Hay una regla básica en la nutrición que parece bastante lógica: “Calories In – Calories Out”, es decir, calorías ingeridas – calorías gastadas. Si consumes menos calorías de las que gastas vas a perder peso. Por lo tanto, o bien reduces la ingesta calórica o bien incrementas el gasto haciendo más ejercicio o bien haces las dos cosas a la vez…. Pero en la vida real, esto no siempre funciona y, si no se hace de un modo adecuado, te obligará a mantener de por vida un modo de alimentarte y de hacer deporte que no es sostenible en el tiempo y por lo tanto acabarás recuperando todo o más del peso perdido, sin mencionar lo perjudicados que hayan podido quedar tu metabolismo y tu salud.

Por otro lado, esa bajada en las calorías ingeridas puedes hacerla reduciendo lo que comes, pero puedes seguir comiendo comida basura. Imagina que solo comieras una vez al día un menú del McDonals. Es decir, ingerirías unas 1000 calorías al día, pero ¿crees que te aportaría los nutrientes necesarios para que tu organismo pueda llevar a cabo todas las funciones de un modo óptimo? Obviamente no. Además ¿crees que podrías vivir mucho tiempo consumiendo unas tristes 1000 calorías diarias? Te aseguro que no.

Por lo tanto no se trata de comer menos sino de comer mejor.
La comida procesada se caracteriza porque es comida vacía, es decir su aporte calórico es muy alto pero no tiene nutrientes de vital importancia para tu cuerpo.

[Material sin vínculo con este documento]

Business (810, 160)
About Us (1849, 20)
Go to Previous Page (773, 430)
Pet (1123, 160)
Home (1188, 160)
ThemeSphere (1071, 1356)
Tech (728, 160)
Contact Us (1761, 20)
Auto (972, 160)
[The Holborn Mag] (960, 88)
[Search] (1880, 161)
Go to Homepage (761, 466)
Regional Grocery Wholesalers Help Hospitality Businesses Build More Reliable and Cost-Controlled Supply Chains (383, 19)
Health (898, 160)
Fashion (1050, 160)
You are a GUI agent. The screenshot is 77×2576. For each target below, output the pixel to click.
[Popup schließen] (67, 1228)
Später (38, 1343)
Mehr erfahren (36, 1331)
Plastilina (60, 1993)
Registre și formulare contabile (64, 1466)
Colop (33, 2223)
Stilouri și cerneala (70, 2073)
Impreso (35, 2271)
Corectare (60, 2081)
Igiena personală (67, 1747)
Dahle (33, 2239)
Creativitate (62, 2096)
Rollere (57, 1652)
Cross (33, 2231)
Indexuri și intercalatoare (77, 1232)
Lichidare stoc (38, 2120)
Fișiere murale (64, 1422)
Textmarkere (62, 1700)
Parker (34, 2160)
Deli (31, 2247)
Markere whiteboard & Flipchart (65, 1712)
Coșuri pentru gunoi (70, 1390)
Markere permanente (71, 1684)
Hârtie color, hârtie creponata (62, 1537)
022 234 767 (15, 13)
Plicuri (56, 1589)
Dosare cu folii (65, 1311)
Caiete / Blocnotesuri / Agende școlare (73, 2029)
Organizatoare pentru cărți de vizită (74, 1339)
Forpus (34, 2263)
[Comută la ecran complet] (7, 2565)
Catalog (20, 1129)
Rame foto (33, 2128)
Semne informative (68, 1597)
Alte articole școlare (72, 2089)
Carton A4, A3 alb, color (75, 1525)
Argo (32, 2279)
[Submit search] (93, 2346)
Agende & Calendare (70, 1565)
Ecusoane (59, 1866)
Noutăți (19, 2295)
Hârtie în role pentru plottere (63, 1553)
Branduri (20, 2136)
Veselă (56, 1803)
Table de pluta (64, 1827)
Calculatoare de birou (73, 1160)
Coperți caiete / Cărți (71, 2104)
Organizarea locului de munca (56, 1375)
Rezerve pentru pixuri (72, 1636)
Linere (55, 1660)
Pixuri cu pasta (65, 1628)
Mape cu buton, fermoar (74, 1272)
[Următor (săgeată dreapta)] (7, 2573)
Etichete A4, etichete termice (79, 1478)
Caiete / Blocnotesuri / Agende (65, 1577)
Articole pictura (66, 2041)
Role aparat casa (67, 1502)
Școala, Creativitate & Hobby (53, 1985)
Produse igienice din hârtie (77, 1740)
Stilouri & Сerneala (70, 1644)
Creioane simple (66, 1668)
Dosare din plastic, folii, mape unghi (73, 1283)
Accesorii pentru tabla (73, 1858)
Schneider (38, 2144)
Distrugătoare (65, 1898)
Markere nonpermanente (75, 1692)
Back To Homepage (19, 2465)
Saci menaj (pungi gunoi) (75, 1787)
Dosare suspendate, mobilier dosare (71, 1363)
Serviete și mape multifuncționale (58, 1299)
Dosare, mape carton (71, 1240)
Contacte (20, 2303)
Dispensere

Se suele hacer mucho hincapié en las necesidades de carbohidratos, proteínas y grasas al día, pero no se menciona que esos macro nutrientes han de ser de calidad y han de ir acompañados de vitaminas y minerales para favorecer la salud.
Un ejemplo: 4 galletas maría tienen, aproximadamente, las mismas calorías que un plátano pero la calidad nutricional está a años luz. Las galletas maría son puro azúcar y harinas blancas, más todas las sustancias químicas necesarias para su elaboración, que provocan una respuesta hormonal en tu organismo nada favorable, sin embargo un plátano contiene fibra, azúcares naturales, vitamina A, vitaminas B1, B2, B3, B6, vitamina C y E, además de fósforo, calcio, potasio, magnesio y hierro.

Procura que tu alimentación sea entre un 80%-90% natural. La comida natural es mucho más saciante que la comida procesada y de mayor calidad nutricional, así que simplemente cambiando tus galletas por un plátano o un par de manzanas, ya empezarás a ver cambios.

Tu cuerpo está diseñado para sobrevivir, así que cuando reduces drásticamente la cantidad de calorías que consumes al día, tu cuerpo entenderá que está en época de crisis y lo que hará será guardar aún más las reservas disponibles. Ésta es una razón más para no céntrate en la cantidad sino en las calidad de lo que comes.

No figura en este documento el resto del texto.